A Igreja Católica vive hoje sob um dos ataques mediáticos mais cerrados de que há memória. A gestão deste ataque é rigorosa e implacável. A cadência meticulosa das notícias, o ordenamento temporal e geográfico das denúncias revelam um plano maior e muito bem orquestrado.
Jacobinismo militante e maçónico? Os lobbies judaicos que investem milhões em investigações centradas na descredibilização de Cristo? Forças subversivas do Islão?
Francamente, pouco importa.
Francamente, o mais grave é existirem ou terem existido casos de pedofilia e abuso sexual a partir de actores da Igreja de Cristo. Podem não ser todos os que a conta-gotas a imprensa revela, mas serão certamente muitos, sempre demasiados e horrendos. Sempre uma negação de tudo o que Deus espera do homem, uma indignidade inqualificável.
A resposta da igreja dos homens não tem sido a melhor. Sabemos que o tempo e o modo da Igreja não é o tempo dos jornais, seria injusto não reconhecer que o Papa Ratzinger iniciou uma cruzada de reparação e arrependimento.
Contudo, como católico, acho deploráveis as declarações de ontem do Cardeal Bertone reduzindo a pedofilia a uma doença e ligando-a "cientificamente" á homossexualidade. A pedofilia, mais do que uma doença, é uma tara hedionda e um crime horrível. Tentar um conexão com a homossexualidade é uma perversão que esquece, por exemplo, as milhares de vitimas femininas que neste caso só não são mais por não poderem frequentar os colégios e seminários de acesso exclusivo masculino. Não há uma única consideração conhecida, muito menos um julgamento, de Cristo sobre os homossexuais (também eram muitos e notórios na época), mas o Cardeal Bertone sente a legitimidade do cargo que ocupa para impunemente proferir as aberrações que lhe passam pela cabeça... Uma vergonha.

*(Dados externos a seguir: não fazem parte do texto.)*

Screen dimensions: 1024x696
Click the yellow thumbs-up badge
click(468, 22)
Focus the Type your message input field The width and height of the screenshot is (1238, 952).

De todo este negro capítulo, só se pode pedir justiça; que se punam exemplarmente os culpados, que se repare na medida do possível o mal feito ás vítimas.
Confesso que estes dias não são os mais fáceis para um católico. Não escondo a cabeça na areia e não nego que vivemos dias de profunda decepção com muitos dos que representam a Igreja, que descobrimos horrores novos depois dos antigos das cruzadas e da inquisição. Que o desgosto para quem é Igreja é profundo.
Mas, poderá tudo isto apagar da história tudo de bom que a Igreja fez, faz e é? Poderá a igreja dos homens fazer esquecer a verdadeira Igreja de Cristo?
A resposta, evidentemente, é não.
Não podemos esquecer que a reserva de valores morais que ainda nos regem têm génese no modelo cristão.
Não podemos ignorar que a Igreja é a voz mais forte ao lado dos mais fracos, dos mais desafortunados. João Paulo II e Bento XVI são símbolos de combate á miséria, á guerra, á exclusão. Nos cenários de guerra há gente da Igreja ao lado dos mais desprotegidos sem olhar a facções. Em África, a Igreja está envolvida nos projectos de desenvolvimento social mais relevantes, nas condições mais extremas, dando de si sem pensar em si. Seria uma terrível injustiça ignorar estes milhares de santos anónimos.
Não podemos obliterar o papel assistencial que a Igreja teve ao longo dos tempos, agindo onde o estado não agia, criando redes que foram as bases de um estado social mais justo e plural. Foi assim na saúde, no apoio a idosos, no apoio á infância, á deficiência, na solidariedade social.
Por fim, para os crentes, a Igreja de Deus tem o insubstituivel papel de guia, de acolhimento, de encontro, de profundo conforto espiritual.
Eu não desisto desta Igreja, tem-me dado muito sem nada me pedir ao longo da vida. As verdadeiras propostas do Filho de Deus são intemporais e são-nos renovadas todos os dias.
As três virtudes teologais são: Fé, Esperança e Caridade. Não há aberrações que as possam ensombrar.